Оценку физиологических показателей выполняли после IM или системного введения вектора AAVrh7.4.tMCK.hCAPN3. Во время проведения оценки физиологических показателей in vivo мышей подвергали анестезии путем ингаляции изофлурана. После того, как животное было подвергнуто анестезии, шерсть в области спины и задней конечности удаляли в случае необходимости с помощью машинки для стрижки волос. Если удаление шерсти с помощью машинки для стрижки волос было недостаточным, наносили тонкий слой крема для удаления волос. Во время проведения физиологических измерений силы in vivo крутящий момент для задней конечности измеряли с помощью педали для неинвазивного измерения силы, соединенной с двигателем детектора силы (Aurora Scientific, Канада), после сверхмаксимальных стимуляций седалищного нерва. Заднюю конечность, предназначенную для проведения измерений, прикрепляли к педали с помощью клейкой ленты. Конечность удерживали в неподвижном состоянии с помощью закругленного зажима. Большеберцовый или малоберцовый компонент седалищного нерва стимулировали с помощью двух стерильных одноразовых монополярных электродов 28 калибра, установленных подкожно возле нерва. Температуру мыши поддерживали с помощью кондуктивной терморегулируемой нагревательной пластины (установленной на 37°С) или источника теплового излучения и отслеживали с помощью инфракрасного датчика температуры.
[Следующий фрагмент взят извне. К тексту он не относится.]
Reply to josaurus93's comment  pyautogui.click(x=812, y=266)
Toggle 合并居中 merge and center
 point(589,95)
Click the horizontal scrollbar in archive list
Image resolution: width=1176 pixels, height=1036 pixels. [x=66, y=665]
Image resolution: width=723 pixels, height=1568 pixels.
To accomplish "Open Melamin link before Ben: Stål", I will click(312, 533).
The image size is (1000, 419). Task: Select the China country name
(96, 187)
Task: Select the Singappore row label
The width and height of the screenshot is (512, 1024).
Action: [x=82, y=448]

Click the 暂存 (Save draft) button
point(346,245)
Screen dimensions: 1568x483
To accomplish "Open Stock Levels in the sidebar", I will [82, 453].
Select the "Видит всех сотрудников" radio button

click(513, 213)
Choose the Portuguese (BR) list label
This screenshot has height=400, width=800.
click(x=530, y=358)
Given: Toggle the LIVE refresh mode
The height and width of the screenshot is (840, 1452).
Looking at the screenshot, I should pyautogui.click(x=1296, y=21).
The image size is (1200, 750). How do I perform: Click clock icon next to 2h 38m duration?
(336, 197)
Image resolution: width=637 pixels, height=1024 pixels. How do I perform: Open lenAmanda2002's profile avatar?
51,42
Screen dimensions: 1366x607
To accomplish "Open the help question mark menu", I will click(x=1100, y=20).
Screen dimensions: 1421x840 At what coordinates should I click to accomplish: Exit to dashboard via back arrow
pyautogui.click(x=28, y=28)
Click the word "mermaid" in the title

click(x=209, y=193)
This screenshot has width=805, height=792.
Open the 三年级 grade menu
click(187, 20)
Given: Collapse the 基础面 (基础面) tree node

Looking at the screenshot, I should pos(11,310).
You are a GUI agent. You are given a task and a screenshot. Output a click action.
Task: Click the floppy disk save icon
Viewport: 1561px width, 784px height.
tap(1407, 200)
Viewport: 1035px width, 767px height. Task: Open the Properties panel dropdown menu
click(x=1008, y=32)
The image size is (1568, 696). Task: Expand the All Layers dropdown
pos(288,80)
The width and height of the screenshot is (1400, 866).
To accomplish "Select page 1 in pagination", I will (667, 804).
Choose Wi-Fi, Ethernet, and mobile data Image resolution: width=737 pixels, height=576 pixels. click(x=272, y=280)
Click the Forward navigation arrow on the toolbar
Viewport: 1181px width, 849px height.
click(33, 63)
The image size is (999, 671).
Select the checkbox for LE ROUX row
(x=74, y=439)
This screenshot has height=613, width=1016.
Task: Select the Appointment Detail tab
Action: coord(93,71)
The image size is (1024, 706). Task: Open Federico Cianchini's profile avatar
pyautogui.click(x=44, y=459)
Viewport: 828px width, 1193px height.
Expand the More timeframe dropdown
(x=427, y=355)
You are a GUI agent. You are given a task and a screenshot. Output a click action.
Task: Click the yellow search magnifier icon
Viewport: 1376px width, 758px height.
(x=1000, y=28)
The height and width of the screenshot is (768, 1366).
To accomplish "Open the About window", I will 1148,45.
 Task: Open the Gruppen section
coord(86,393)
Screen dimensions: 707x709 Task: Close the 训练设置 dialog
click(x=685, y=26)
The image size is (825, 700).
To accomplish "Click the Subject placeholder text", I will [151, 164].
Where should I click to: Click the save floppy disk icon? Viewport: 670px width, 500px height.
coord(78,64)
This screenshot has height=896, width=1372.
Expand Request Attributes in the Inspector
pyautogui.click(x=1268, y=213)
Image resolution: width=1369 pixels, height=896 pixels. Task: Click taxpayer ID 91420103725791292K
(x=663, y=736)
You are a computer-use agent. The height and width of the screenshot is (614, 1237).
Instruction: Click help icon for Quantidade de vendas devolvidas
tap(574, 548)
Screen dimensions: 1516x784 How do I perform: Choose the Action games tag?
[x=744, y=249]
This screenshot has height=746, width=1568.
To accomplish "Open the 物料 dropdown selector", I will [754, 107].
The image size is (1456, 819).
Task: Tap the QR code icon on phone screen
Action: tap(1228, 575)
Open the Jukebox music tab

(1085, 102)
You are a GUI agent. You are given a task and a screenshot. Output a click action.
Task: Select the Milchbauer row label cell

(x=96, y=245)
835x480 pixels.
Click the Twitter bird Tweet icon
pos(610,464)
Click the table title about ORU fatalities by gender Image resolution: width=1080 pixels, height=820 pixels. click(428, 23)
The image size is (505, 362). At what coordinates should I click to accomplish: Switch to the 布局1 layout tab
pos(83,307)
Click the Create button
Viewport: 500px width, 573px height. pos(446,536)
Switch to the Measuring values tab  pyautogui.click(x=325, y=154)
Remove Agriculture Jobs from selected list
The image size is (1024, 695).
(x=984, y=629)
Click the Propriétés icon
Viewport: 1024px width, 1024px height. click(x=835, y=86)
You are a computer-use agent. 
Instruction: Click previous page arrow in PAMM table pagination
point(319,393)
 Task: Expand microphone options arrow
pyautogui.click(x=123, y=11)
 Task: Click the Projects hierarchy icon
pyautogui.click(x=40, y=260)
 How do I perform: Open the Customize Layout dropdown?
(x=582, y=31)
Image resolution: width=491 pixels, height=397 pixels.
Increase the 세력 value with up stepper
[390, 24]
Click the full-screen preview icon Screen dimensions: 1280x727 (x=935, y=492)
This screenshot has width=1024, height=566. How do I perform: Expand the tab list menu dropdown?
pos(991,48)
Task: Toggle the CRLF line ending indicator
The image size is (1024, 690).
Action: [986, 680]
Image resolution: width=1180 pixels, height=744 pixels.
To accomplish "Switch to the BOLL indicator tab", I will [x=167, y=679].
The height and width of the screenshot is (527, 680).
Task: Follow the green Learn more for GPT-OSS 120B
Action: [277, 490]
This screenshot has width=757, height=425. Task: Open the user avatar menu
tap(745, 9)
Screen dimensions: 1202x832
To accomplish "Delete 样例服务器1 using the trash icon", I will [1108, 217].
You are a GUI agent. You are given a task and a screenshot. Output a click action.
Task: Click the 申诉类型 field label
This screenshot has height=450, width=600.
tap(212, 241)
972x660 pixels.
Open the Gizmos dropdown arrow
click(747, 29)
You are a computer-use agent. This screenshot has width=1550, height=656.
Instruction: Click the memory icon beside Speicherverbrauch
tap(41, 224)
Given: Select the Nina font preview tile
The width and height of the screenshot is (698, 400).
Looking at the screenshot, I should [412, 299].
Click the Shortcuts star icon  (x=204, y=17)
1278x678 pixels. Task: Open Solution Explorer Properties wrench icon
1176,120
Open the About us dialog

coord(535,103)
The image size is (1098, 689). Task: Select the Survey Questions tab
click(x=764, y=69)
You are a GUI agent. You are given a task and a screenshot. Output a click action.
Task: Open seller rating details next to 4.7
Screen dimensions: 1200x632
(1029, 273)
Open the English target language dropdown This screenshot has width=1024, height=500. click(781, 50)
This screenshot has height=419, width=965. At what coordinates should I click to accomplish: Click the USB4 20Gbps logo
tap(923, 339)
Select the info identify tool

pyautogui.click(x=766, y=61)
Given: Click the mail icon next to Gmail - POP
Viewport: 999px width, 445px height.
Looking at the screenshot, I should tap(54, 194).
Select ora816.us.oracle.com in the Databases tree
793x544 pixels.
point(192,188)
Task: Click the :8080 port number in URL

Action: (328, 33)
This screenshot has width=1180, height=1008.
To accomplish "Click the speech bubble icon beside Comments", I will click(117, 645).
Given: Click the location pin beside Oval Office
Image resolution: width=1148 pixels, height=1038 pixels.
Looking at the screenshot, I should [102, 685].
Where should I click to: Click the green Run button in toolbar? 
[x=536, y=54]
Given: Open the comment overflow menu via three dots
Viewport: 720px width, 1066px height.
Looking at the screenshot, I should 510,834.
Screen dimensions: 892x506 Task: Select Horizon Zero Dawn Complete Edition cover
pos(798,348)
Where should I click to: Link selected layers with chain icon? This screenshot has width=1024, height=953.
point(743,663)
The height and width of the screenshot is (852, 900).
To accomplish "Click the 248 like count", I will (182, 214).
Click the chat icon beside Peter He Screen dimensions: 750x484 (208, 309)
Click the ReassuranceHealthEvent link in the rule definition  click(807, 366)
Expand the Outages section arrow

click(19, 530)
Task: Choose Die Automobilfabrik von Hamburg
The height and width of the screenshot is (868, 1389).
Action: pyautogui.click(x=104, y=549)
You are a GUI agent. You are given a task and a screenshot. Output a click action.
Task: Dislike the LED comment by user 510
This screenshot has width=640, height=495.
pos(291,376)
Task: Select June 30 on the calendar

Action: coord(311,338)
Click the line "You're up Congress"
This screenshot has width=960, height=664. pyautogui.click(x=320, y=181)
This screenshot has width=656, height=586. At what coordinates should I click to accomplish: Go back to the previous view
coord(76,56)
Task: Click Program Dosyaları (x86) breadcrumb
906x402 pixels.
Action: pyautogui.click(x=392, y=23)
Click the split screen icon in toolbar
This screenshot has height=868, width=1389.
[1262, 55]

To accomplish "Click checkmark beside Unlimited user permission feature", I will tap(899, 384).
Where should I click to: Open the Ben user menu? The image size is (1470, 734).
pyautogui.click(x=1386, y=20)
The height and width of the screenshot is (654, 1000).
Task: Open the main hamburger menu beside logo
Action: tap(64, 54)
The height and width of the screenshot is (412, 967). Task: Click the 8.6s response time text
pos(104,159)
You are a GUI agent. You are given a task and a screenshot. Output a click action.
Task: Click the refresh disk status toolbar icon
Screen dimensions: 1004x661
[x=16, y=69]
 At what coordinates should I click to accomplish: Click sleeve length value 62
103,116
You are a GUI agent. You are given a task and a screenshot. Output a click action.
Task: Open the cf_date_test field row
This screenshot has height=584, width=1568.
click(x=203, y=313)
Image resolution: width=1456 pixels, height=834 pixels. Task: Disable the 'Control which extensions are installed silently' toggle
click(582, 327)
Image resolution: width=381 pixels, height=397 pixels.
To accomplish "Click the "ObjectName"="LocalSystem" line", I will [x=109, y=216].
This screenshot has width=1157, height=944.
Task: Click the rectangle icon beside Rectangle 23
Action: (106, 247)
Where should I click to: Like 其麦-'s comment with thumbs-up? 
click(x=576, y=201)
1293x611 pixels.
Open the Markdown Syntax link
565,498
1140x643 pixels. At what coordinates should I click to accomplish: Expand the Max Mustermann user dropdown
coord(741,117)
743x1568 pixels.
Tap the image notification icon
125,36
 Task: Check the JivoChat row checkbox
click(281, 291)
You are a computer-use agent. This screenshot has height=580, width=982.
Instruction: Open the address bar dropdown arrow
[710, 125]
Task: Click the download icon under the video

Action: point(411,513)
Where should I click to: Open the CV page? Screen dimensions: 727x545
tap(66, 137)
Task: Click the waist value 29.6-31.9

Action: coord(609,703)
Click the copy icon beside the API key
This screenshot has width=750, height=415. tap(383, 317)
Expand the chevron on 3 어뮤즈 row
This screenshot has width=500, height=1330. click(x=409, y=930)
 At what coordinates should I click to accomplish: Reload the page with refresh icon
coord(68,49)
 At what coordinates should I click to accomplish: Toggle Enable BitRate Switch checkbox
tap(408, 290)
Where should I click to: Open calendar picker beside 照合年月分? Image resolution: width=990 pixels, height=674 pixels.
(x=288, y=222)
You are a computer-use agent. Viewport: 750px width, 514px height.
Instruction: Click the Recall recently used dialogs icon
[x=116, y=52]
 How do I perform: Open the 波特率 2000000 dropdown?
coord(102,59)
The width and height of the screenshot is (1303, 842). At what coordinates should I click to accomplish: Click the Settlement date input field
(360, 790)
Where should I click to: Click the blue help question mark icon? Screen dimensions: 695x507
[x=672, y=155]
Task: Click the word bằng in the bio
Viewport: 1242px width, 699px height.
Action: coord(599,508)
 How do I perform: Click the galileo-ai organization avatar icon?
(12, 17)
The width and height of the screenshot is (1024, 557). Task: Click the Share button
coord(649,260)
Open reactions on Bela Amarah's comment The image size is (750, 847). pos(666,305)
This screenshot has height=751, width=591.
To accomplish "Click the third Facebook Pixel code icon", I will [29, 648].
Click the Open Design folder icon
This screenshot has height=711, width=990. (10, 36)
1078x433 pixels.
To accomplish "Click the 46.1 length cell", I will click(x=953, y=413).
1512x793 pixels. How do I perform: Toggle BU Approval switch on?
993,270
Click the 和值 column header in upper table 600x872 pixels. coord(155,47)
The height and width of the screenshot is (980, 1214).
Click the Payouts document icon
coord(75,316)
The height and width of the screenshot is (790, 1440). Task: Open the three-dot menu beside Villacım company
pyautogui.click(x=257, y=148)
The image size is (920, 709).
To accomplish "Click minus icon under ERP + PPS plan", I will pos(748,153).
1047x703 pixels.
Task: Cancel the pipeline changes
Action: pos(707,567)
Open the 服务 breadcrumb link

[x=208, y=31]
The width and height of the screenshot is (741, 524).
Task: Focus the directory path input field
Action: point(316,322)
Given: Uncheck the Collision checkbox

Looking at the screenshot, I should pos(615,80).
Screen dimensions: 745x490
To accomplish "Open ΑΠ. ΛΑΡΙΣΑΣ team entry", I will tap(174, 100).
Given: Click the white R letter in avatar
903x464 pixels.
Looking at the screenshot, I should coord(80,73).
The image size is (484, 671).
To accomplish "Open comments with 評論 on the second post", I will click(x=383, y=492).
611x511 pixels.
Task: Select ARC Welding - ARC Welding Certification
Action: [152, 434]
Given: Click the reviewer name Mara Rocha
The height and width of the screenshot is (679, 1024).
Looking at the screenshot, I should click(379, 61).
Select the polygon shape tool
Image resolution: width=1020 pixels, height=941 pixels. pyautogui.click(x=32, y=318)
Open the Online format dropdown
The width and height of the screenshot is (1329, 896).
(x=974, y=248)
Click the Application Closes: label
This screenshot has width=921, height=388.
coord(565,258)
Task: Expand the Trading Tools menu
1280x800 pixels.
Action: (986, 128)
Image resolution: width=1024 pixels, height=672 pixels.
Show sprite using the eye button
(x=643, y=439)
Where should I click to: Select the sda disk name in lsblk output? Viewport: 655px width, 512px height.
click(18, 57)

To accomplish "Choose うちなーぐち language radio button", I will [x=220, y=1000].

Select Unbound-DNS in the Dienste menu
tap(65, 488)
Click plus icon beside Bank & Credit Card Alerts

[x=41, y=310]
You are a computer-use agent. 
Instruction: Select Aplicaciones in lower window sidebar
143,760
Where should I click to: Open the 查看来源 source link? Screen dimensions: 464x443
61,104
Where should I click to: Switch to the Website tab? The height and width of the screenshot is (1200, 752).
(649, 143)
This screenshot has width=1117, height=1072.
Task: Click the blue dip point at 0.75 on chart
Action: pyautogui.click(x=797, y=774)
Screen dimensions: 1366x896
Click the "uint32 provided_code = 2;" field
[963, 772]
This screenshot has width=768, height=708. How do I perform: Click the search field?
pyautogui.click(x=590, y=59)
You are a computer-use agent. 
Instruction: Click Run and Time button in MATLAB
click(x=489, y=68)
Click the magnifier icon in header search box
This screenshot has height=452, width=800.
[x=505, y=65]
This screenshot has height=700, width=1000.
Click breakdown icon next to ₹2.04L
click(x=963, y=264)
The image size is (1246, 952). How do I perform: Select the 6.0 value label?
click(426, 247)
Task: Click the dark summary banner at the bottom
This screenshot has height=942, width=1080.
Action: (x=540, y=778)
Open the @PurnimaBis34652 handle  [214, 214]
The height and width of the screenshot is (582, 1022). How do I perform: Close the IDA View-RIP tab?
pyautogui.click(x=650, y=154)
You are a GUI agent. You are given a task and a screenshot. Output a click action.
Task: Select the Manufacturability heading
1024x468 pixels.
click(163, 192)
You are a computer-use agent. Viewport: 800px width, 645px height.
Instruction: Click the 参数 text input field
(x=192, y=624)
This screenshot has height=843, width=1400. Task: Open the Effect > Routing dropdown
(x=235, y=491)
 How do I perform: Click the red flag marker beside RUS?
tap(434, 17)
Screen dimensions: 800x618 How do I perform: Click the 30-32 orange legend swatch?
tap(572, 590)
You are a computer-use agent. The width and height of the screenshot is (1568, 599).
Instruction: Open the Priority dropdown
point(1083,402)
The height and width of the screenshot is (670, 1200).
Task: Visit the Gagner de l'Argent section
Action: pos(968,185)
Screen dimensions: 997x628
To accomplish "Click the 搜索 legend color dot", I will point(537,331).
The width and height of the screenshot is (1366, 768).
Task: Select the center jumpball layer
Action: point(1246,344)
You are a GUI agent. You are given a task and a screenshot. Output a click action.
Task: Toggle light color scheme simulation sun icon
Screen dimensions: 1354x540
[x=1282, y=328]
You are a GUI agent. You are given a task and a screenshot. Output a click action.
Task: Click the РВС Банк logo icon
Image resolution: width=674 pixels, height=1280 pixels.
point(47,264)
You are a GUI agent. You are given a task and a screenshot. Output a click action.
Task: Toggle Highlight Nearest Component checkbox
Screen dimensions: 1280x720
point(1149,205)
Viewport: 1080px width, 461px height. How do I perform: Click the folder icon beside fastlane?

Хотя в настоящем изобретении предусмотрены конкретные варианты осуществления, следует понимать, что специалистам в данной области придут на ум их видоизменения и модификации. Соответственно, на изобретение должны быть наложены только те ограничения, которые указаны в формуле изобретения.

Все документы, ссылки на которые присутствуют в настоящей заявке, включены в данный документ посредством ссылки во всей своей полноте.

Claims

1. Рекомбинантный аденоассоциированный вирус (rAAV), содержащий последовательность полинуклеотида SEQ ID NO: 1.

2. rAAV по п.1, где rAAV содержит один или более из капсидных белков AAV-1, AAV-2, AAV-3, AAV-4, AAV-5, AAV-6, AAV-7, AAV-8, AAV-9, AAV-10, AAV-11, AAV-12, AAV-13, AAV-rh.74 и AAVrh.10.

3. rAAV по любому из пп.1 или 2, где rAAV содержит капсидный белок AAV-1, AAV-2, AAV-3, AAV-4, AAV-5, AAV-6, AAV-7, AAV-8, AAV-9, AAV-10, AAV-11, AAV-12, AAV-13, AAV rh.74, AAV rh.10, или его вариант.

4. rAAV по любому из пп.2 или 3, где rAAV содержит капсидный белок rh.74 или капсидный белок AAV9.

- 21 045762

5. Композиция для лечения тазово-плечевой мышечной дистрофии типа 2А у субъекта, содержащая rAAV по любому из пп.1-4.

6. Способ лечения тазово-плечевой мышечной дистрофии типа 2А у субъекта, включающий введение субъекту терапевтически эффективного количества rAAV по любому из пп.1-4 или композиции по

п.5.

7. Способ по п.6, где введение осуществляют путем внутримышечной инъекции или внутривенной инъекции.